Exercise details: Copy down every line of the data that follows exactly. Omit the pictures.

*** Begin section ***

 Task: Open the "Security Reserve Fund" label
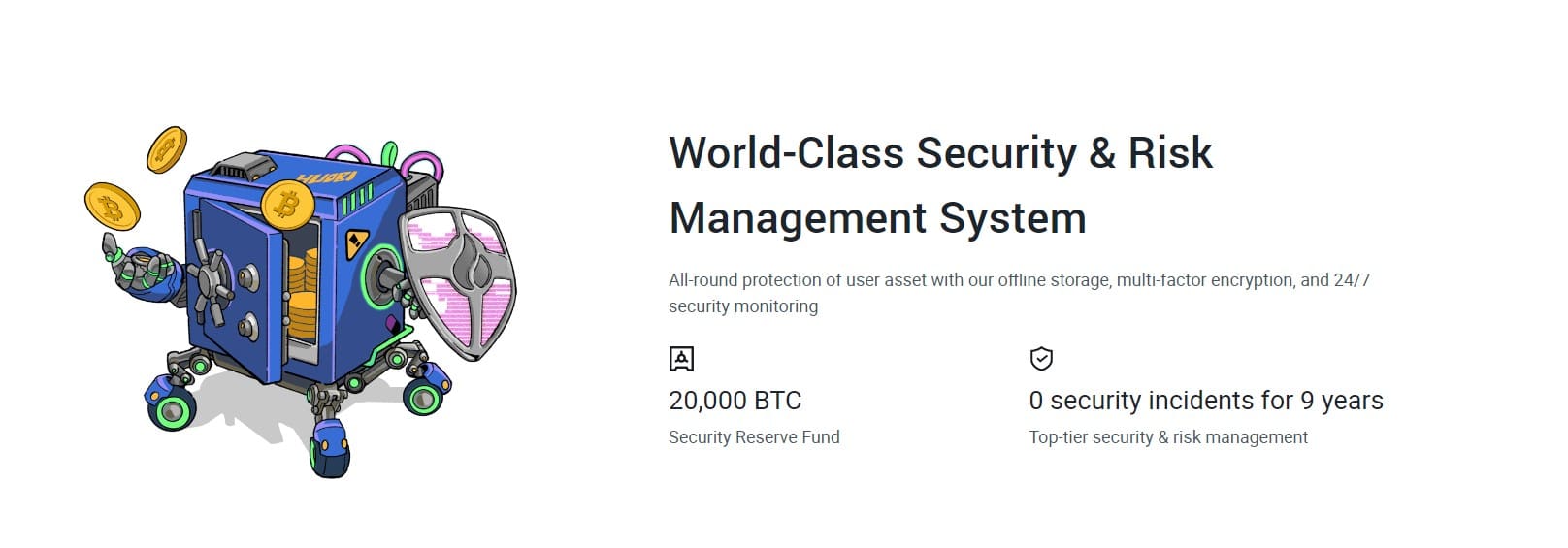(x=754, y=437)
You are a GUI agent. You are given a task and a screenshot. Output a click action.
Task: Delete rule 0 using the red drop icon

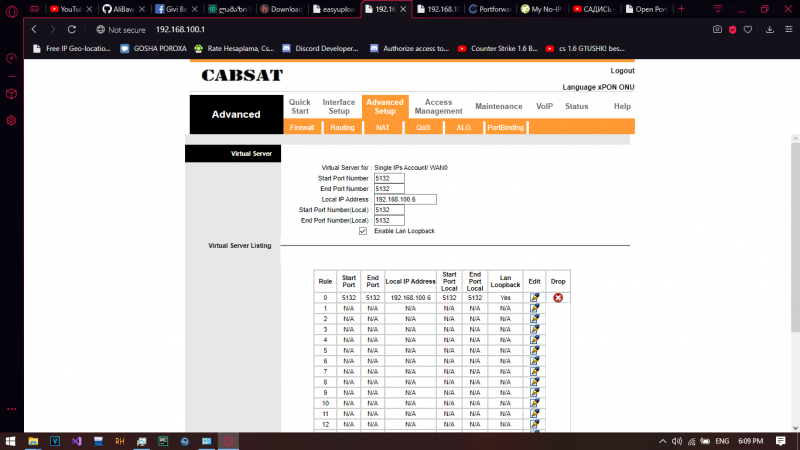point(558,298)

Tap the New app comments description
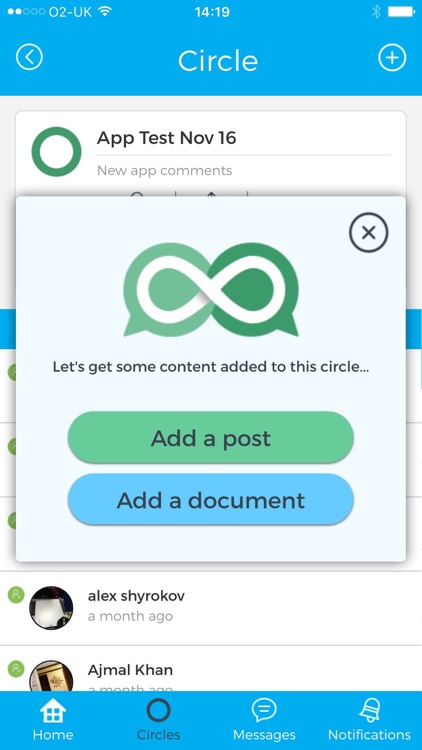pyautogui.click(x=165, y=171)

*** End section ***

Expected answer:
 Task: Open the "Security Reserve Fund" label
(x=754, y=437)
You are a GUI agent. You are given a task and a screenshot. Output a click action.
Task: Delete rule 0 using the red drop icon

point(558,298)

Tap the New app comments description
pyautogui.click(x=165, y=171)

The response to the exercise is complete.